- Occupation(s): Actress, Stand-up comedian
- Years active: 1995–present
- Television: Lab Rats (2008) Ideal (2009–2011) Life's Too Short (2011–2013) Trollied (2012) The Job Lot (2013–2015)

= Jo Enright =

Actress

Jo Enright is an English stand-up comedian and actress who has appeared in a number of television and radio comedy programmes. She is best known for her roles in The Job Lot, Life's Too Short and Trollied.

==Career==
In 1995, Enright made her Edinburgh Festival debut as part of the three-hander The West Midland's Serious Comedy Squad. In 2002, she appeared alongside Steve Coogan in episode five, series two of the BBC comedy I'm Alan Partridge as a tax inspector investigating Alan. In 2005, she appeared in the BBC Radio 4 series The Ape that Got Lucky with Chris Addison. In 2006, she appeared in the comedy series Time Trumpet on BBC Two, playing herself as a commentator in the year 2031 looking back on the world nearly thirty years before. From July 2008, she appeared in the BBC comedy series Lab Rats as Cara McIlvenny.

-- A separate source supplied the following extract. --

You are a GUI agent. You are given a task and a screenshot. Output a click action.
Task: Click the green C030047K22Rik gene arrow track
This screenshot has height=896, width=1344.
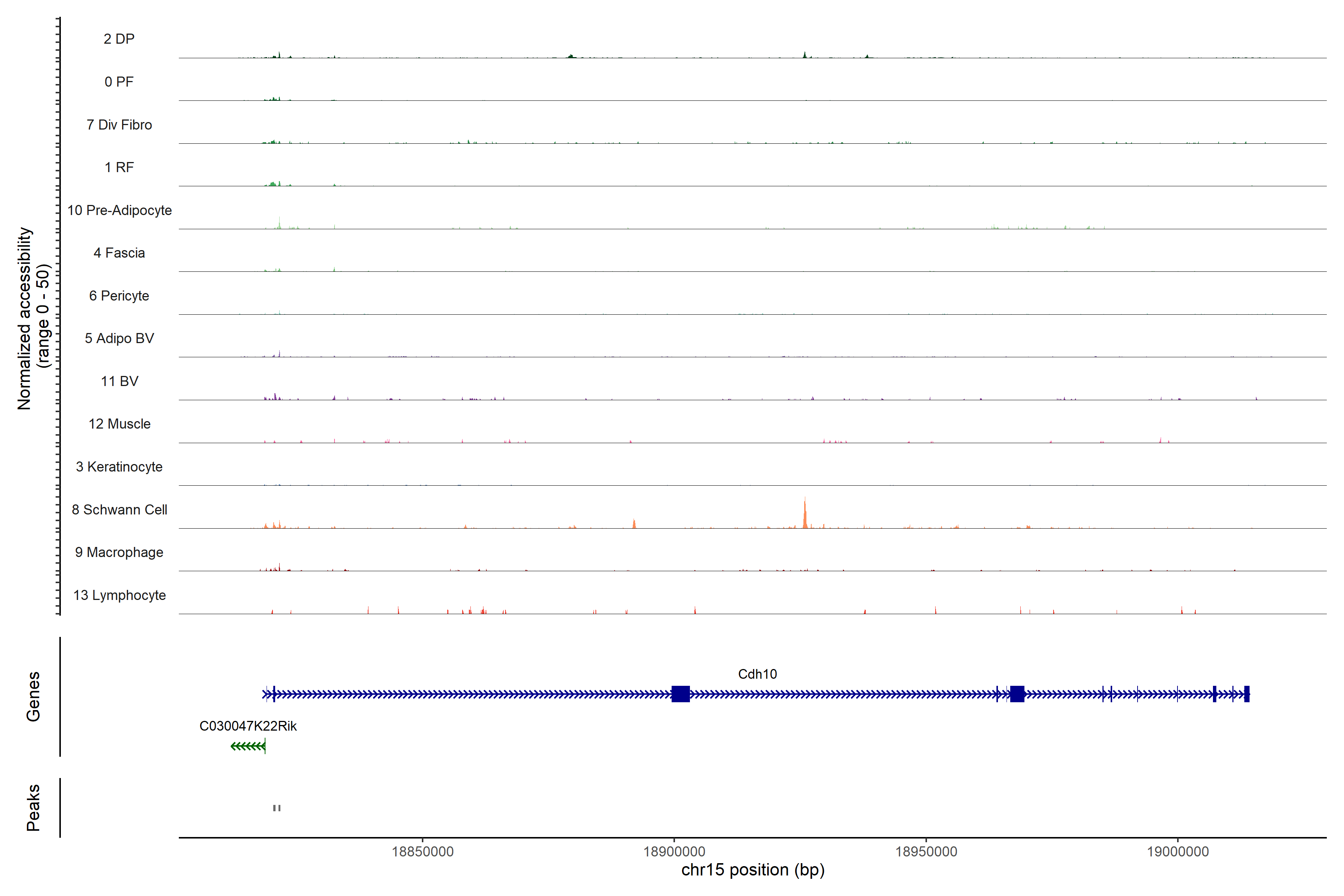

In 2008, Enright played wheelchair-user Jackie, a member of the fictional "2 Up, 2 Down", on Peter Kay's Britain's Got the Pop Factor... and Possibly a New Celebrity Jesus Christ Soapstar Superstar Strictly on Ice, a spoof on the talent show genre of programmes. In 2009 she began playing "Carol" in the fifth and sixth series of the BBC Three sitcom Ideal. In 2011, Enright appeared in Ricky Gervais's and Stephen Merchant's television comedy series Life's Too Short as Sue, Warwick Davis's estranged wife. In 2012, she appeared as baker Sharon in the Sky1 sitcom Trollied. From April 2013 until November 2015, Enright appeared as officious job centre worker Angela Bromford in the ITV2 comedy series The Job Lot. In 2022, Enright appeared in a guest role as Vera, the swinger, in series 3 of Ricky Gervais' After Life.

==Awards==
- 2002: Chortle Award winner for best female circuit comic
- 2001: Best Female on the Jongleurs Comedy Circuit, sponsored by Bodyform
- 1996: Named comedian of the year at the Leicester Comedy Festival

==Filmography==
- After Life as Vera; Series 3 episode 2; uncredited
- Porters (2017, 2019) as Janice Grimm
- Nurse (2015) as Bernie
- The Job Lot (2013–2015) as Angela Bromford
- Trollied (2012) as Sharon the Baker
- Life's Too Short (2011–2013) as Sue
- Ideal (2009–2011) as Carol
- Lab Rats (2008) as Cara McIlvenny
- Britain's Got the Pop Factor... and Possibly a New Celebrity Jesus Christ Soapstar Superstar Strictly on Ice (2008) as Jackie from contestants "2 Up 2 Down"
- Time Trumpet (2006) as herself (in an imagined future)
- Brain Candy (BBC) - (2003) as herself
- Round (2003) as Ann
- I'm Alan Partridge - I Know What Alan Did Last Summer (2002) as Tax Inspector Catherine
- World of Pub - Ladies (2001)
- Phoenix Nights (aka Peter Kay's Phoenix Nights) - Episode #1.4 (2001) as Beverly Hillscoptu
- That Peter Kay Thing - The Arena (1999)
- I Love a 1970's Christmas (2000) as herself
- Barking (1998), Channel 4 sketch show, as writer and performer

She has also provided voice-overs in advertisements for Jaffa Cakes, Living TV, Sainsburys and Nescafe.